Re: [Qemu-devel] Serial: possible hang during intensive interaction over the console

2014-09-05 Thread Andrey Korolyov
On Thu, Sep 4, 2014 at 8:03 PM, Andrey Korolyov and...@xdel.ru wrote:
 On Thu, Sep 4, 2014 at 5:33 PM, Kirill Batuzov batuz...@ispras.ru wrote:
 On Thu, 4 Sep 2014, Andrey Korolyov wrote:

 Thanks, the launch string can be borrowed from attach here:
 http://lists.nongnu.org/archive/html/qemu-devel/2014-09/msg00482.html,
 the same VM is going under test.


 By hang I mean stopping ability to send icmp replies, it is like a
 kind of a watermark for issues I count serious after. Just tested
 again, the ceiling is not exactly representing all available cpu quota
 *every* time but is rounded by seemingly random count of cores from 3.
 to 9 in mine series of tests, with quota limit of 12. VM became
 unresponsive in matter of seconds, consumption raising by 'clicking'
 core count for about a half of minute, stabilizing then. Guest args
 are console=tty0 console=ttyS0,9600n8.



 I modified your command line a bit to match my environment:
  - removed block drive and related options,
  - changed network configuration from vhsot to tap,
  - changed bios to default one shipped with QEMU 2.1,
  - added parameters to run aboriginal linux.

 Neither of these should affect logic of serial port, yet I was not able
 to reproduce the bug again. Any ideas what am I missing?

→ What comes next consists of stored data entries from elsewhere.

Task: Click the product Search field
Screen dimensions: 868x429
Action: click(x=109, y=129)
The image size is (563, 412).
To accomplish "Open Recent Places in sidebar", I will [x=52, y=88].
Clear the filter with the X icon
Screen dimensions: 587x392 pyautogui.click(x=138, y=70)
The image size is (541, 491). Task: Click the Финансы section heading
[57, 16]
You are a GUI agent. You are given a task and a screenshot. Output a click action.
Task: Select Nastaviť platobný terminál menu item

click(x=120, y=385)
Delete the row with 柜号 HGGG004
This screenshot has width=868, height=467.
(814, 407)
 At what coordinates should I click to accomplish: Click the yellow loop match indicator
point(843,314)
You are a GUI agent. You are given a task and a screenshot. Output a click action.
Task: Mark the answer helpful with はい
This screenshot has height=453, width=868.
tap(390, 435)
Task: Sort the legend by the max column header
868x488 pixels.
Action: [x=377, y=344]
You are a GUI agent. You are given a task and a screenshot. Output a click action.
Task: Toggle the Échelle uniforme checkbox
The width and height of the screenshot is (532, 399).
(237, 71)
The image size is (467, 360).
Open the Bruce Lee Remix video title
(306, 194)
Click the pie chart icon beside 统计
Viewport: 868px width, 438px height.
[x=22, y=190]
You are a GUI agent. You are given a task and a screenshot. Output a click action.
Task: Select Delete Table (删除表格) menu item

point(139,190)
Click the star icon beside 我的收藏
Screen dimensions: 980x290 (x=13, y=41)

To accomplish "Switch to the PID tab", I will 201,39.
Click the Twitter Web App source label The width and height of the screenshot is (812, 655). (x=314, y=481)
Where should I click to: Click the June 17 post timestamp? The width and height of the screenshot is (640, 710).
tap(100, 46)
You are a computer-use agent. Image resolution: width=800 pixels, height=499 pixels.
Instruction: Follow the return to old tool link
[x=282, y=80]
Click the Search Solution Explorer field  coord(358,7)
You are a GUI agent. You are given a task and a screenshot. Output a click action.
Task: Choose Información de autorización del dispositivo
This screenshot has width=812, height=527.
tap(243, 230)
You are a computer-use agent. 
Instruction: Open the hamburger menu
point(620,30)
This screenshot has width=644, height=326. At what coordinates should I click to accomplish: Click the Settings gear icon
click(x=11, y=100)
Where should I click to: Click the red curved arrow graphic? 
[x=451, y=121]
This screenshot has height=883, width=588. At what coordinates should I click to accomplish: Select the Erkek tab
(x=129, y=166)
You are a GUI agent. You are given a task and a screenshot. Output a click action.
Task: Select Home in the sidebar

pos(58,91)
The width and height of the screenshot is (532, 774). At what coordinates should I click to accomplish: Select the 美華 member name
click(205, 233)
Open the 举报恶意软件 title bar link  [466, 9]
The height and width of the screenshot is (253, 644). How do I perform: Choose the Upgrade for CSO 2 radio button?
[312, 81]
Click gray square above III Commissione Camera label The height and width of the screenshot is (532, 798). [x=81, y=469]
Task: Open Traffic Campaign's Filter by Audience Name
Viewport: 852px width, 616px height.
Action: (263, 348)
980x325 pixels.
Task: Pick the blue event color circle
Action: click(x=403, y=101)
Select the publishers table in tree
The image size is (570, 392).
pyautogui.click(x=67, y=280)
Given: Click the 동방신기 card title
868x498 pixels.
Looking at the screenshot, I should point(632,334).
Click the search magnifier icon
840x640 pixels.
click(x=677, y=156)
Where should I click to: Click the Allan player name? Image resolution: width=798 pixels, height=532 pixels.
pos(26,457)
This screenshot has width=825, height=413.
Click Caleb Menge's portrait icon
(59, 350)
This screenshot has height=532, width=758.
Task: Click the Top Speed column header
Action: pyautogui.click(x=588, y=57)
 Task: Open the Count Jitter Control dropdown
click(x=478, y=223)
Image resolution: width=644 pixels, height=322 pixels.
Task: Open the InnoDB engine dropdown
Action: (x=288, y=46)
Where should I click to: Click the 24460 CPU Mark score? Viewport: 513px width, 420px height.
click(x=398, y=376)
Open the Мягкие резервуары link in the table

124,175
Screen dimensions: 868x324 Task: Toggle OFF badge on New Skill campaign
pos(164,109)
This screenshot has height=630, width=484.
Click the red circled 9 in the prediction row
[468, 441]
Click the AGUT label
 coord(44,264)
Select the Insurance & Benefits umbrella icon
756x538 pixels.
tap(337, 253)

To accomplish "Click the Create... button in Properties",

 My command line looks like this:

 qemu-system-x86_64 -enable-kvm -name vm29180 -machine 
 pc-i440fx-2.1,accel=kvm,usb=off \
   -cpu SandyBridge,+kvm_pv_eoi -bios bios.bin -m 512 -realtime mlock=off \
   -smp 12,sockets=1,cores=12,threads=12 -numa 
 node,nodeid=0,cpus=0-11,mem=512 \
   -uuid 9ca88d08-5b89-47f2-bfbf-926efcc500cc -nographic -no-user-config 
 -nodefaults \
   -device sga -chardev 
 socket,id=charmonitor,path=vm29180.monitor,server,nowait \
   -mon chardev=charmonitor,id=monitor,mode=control -rtc 
 base=utc,driftfix=slew \
   -global kvm-pit.lost_tick_policy=discard -no-hpet -no-shutdown \
   -global PIIX4_PM.disable_s3=1 -global PIIX4_PM.disable_s4=1 -boot 
 strict=on \
   -device nec-usb-xhci,id=usb,bus=pci.0,addr=0x4 \
   -device virtio-serial-pci,id=virtio-serial0,vectors=1,bus=pci.0,addr=0x5 \
   -chardev pty,id=charserial0 -device 
 isa-serial,chardev=charserial0,id=serial0 \
   -chardev socket,id=charchannel0,path=vm29180.sock,server,nowait \
   -device 
 virtserialport,bus=virtio-serial0.0,nr=1,chardev=charchannel0,id=channel0,name=org.qemu.guest_agent.1
  \
   -object iothread,id=vm29180blk0 -m 512,slots=31,maxmem=16384M \
   -object memory-backend-ram,id=mem0,size=512M -device 
 pc-dimm,id=dimm0,node=0,memdev=mem0 \
   -object memory-backend-ram,id=mem1,size=512M -device 
 pc-dimm,id=dimm1,node=0,memdev=mem1 \
   -object memory-backend-ram,id=mem2,size=512M -device 
 pc-dimm,id=dimm2,node=0,memdev=mem2 \
   -object memory-backend-ram,id=mem3,size=512M -device 
 pc-dimm,id=dimm3,node=0,memdev=mem3 \
   -object memory-backend-ram,id=mem4,size=512M -device 
 pc-dimm,id=dimm4,node=0,memdev=mem4 \
   -object memory-backend-ram,id=mem5,size=512M -device 
 pc-dimm,id=dimm5,node=0,memdev=mem5 \
   -object memory-backend-ram,id=mem6,size=512M -device 
 pc-dimm,id=dimm6,node=0,memdev=mem6 \
   -hda hda.sqf -kernel bzImage \
   -append root=/dev/hda rw init=/sbin/init.sh panic=1 console=ttyS0 
 HOST=i686 \
   -net nic,model=e1000 -net tap,ifname=tap0,script=no,downscript=no

 PS: I did not specify baud rate of serial console because init in my
 rootfs does not like it. From linux kernel documentation it should be
 9600n8 by default.

 --
 Kirill

 Heh, it is kernel- (defaults-) dependent after all. Debian hangs
 always, on 3.10, 3.14 and 3.16, Fedora 20 works fine on 3.15. I`ll
 check if there are any 82550-specific patches in Fedora tree a bit
 later.


It is a setting-dependent issue, checked this. Though I am still
searching which option causing such a huge difference, vast majority
of distros with default kernels hanged completely during test. Stock
SuSE/CentOS/Debian kernels can be used for testing.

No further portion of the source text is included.